[[ The records, beginning ]]

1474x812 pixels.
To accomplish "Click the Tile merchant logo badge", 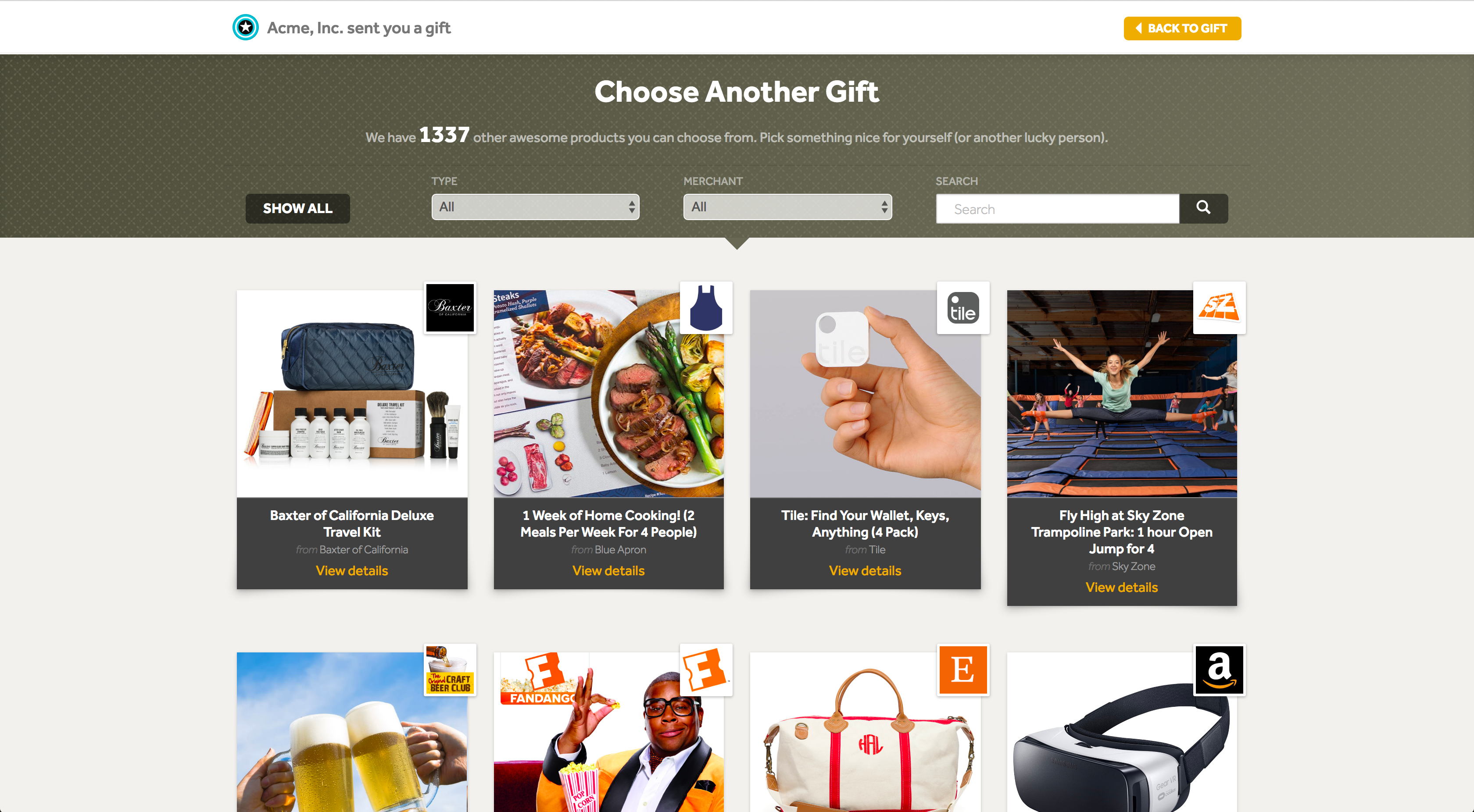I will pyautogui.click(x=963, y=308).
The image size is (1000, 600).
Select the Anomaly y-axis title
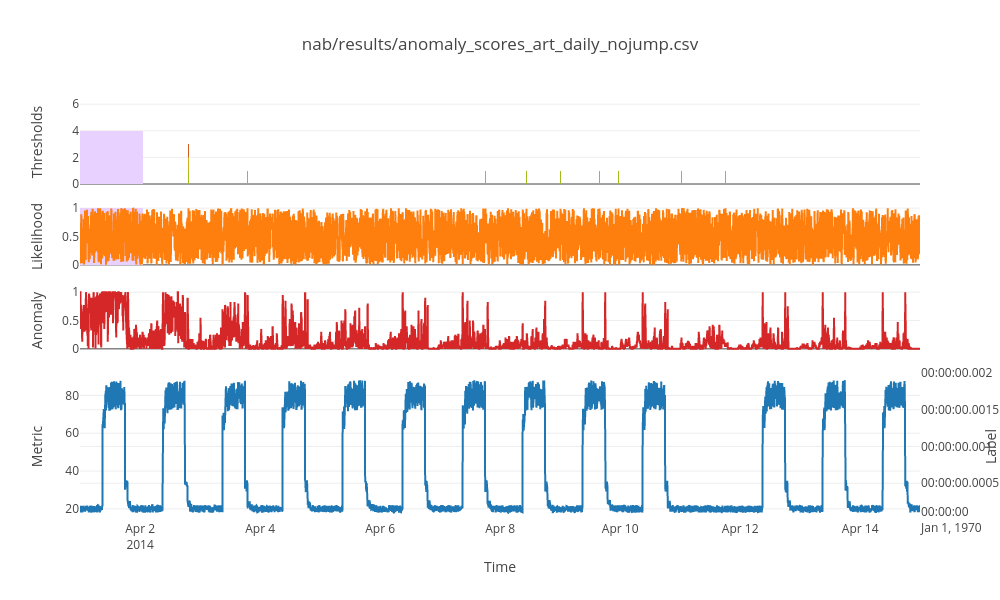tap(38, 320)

[[ The records, end ]]

* Work to be completed:
Leaving every picture out, please copy exactly the lines from the one holding "The image size is (1000, 600)." through the last line of the listing, both ends included.

* Exercise result:
The image size is (1000, 600).
Select the Anomaly y-axis title
tap(38, 320)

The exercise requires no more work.